Public Health Alert – Confirmed human case of Japanese Encephalitis Virus
3 March 2022
A public health alert is being issued following a confirmed human case of Japanese Encephalitis Virus (JEV) in Queensland.
The confirmed case had recent travel in regional southern Queensland and is currently being treated in a Brisbane hospital.
JEV is spread through the bite of an infected mosquito to people and animals. In animals, it mostly occurs in pigs and horses.
Clinicians at Queensland hospitals have been asked to be alert to the possibility of JEV in people presenting with encephalitis or a similar illness.
Most human infections of JEV cause no symptoms or mild symptoms such as headache or fever. A person with severe disease may present with inflammation of the brain (encephalitis), characterised by sudden onset of vomiting, high fever and chills, severe headache, sensitivity to light, neck stiffness and nausea/vomiting.
Children aged under five years of age and older people who are infected with JEV are at a higher risk of developing more severe illness.
We encourage Queenslanders to take necessary steps to prevent being bitten by mosquitoes, especially given the recent flooding event which may lead to an increase in mosquito numbers in coming weeks.
Measures to prevent mosquito bites include regularly applying insect repellent containing Diethyl Toluamide (DEET), Picaridin, or oil of lemon eucalyptus; wearing loose, light-coloured clothing to cover up arms, legs and feet; and using other insecticide-based mosquito control devices where possible when outside.
Mosquito bites can be experienced at any time of day, but some species are most active at dusk and dawn.

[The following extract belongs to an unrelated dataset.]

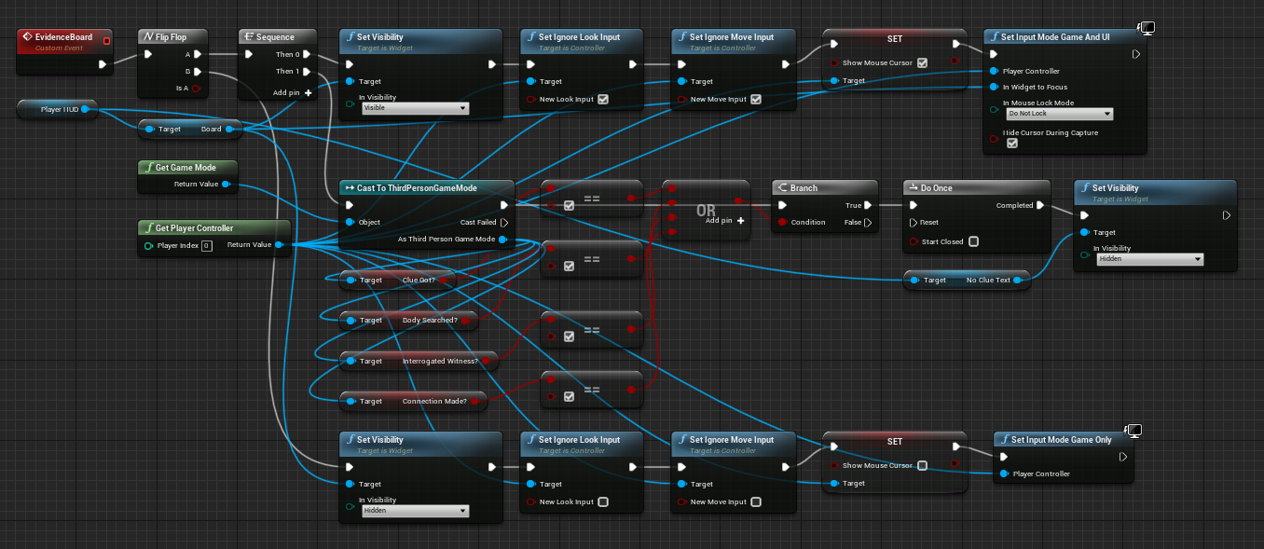Click the Do Once Reset execution pin
Viewport: 1264px width, 549px height.
click(913, 223)

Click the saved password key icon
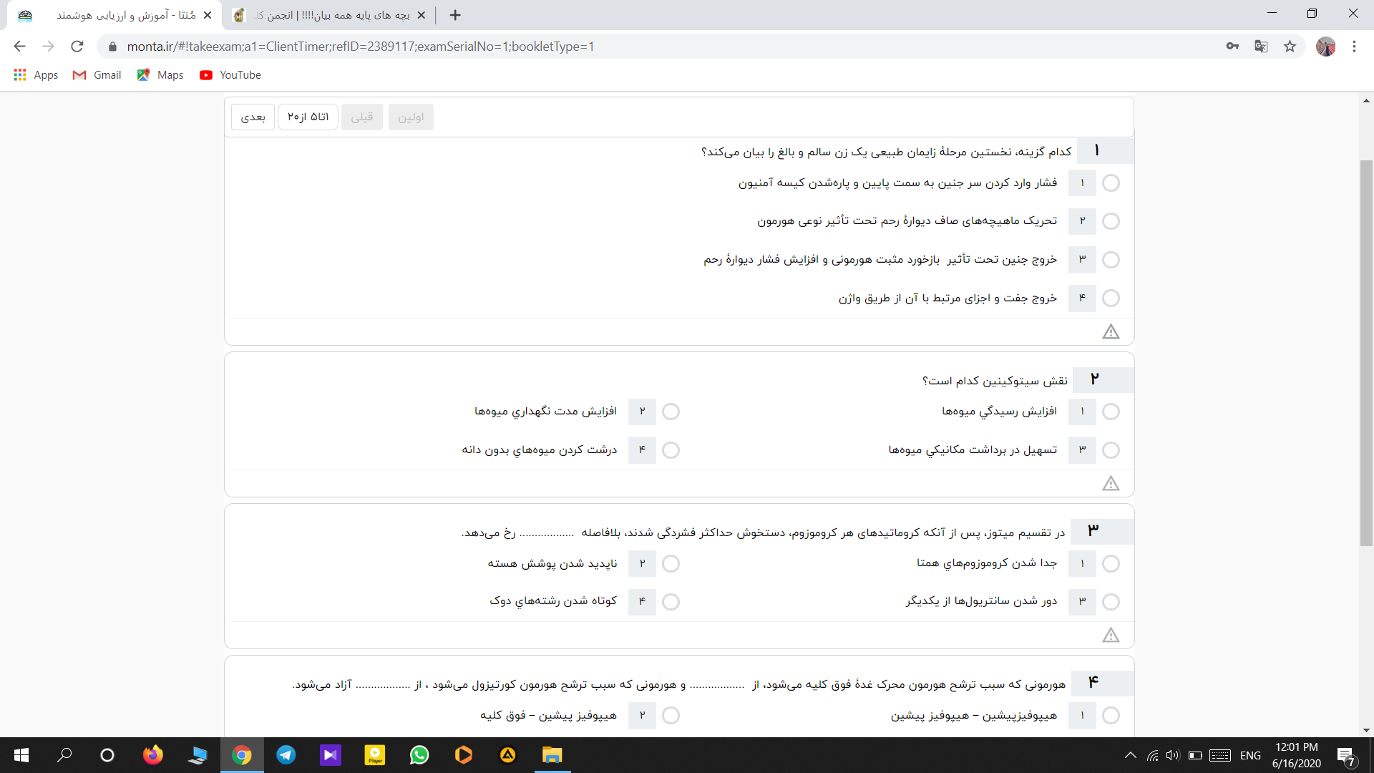point(1232,47)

Around your home, it’s important to inspect for common mosquito breeding sites, clean up debris and make sure to empty, wipe out and store any outdoor containers in a dry place.
It’s also important to ensure flyscreens are in good order so mosquitoes can’t enter your home easily.

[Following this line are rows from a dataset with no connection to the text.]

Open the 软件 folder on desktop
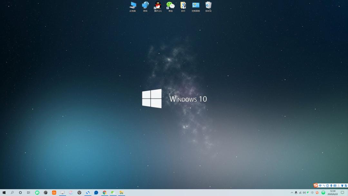This screenshot has width=348, height=196. pyautogui.click(x=183, y=5)
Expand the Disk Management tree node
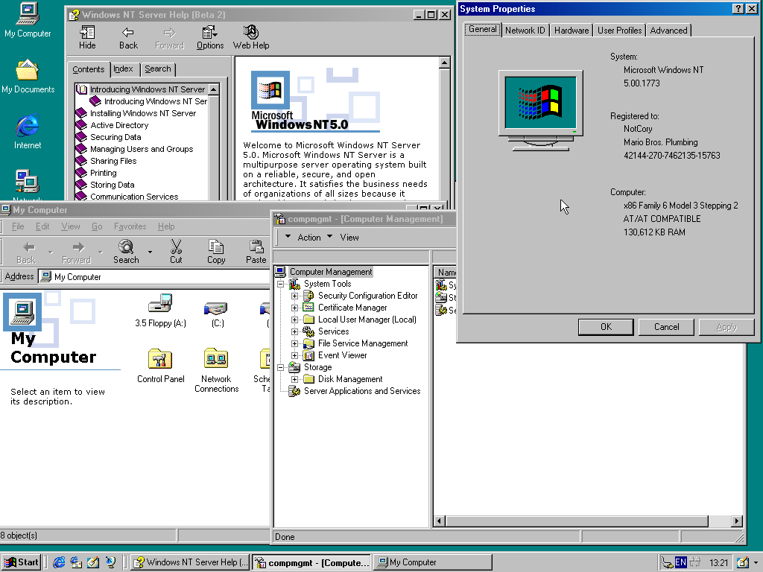This screenshot has height=572, width=763. coord(295,379)
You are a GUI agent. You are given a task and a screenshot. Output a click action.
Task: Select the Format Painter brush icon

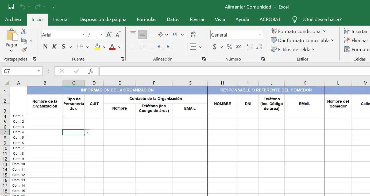(24, 50)
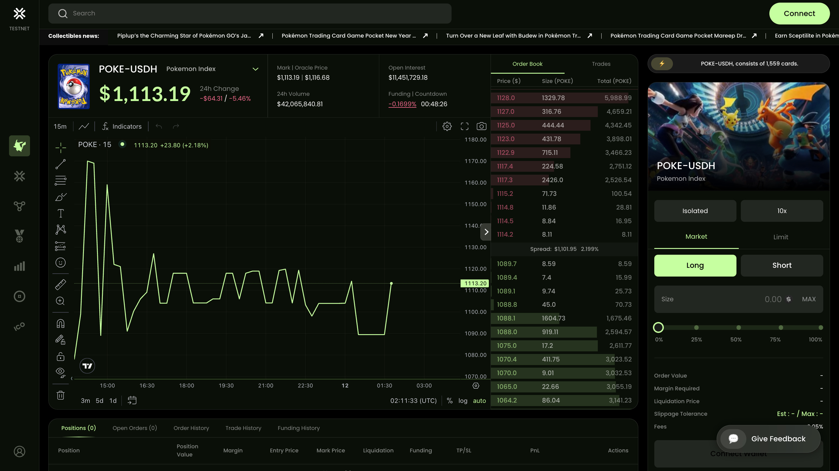Open the 10x leverage selector
Viewport: 839px width, 471px height.
[782, 211]
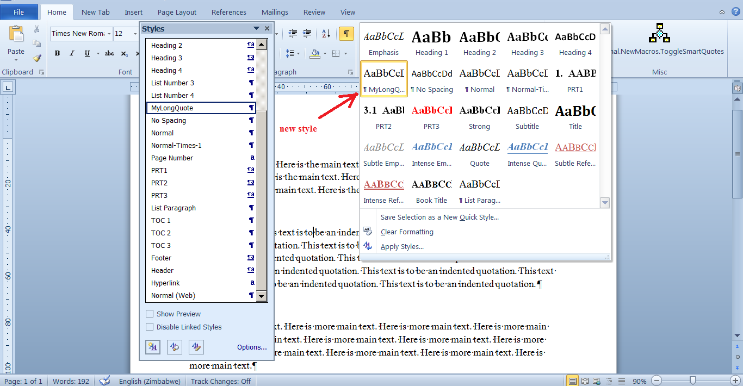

Japanese Encephalitis Virus (JEV) is a nationally notifiable disease in both humans and animals.
The human case follows a detection at a piggery in southern Queensland last week. There have also been detections in New South Wales, Victoria and South Australia.

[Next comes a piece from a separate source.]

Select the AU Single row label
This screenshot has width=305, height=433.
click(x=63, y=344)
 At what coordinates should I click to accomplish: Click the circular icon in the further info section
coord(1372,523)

There is no risk to humans from consuming pork or pig products. Pork products are safe to eat.
The virus cannot be spread directly from person to person.
Queensland Health is working collaboratively with the Department of Agriculture and Fisheries and industry, as well as state, territory and national counterparts to discuss a national response. Support is also being provided to intensive livestock industry workers.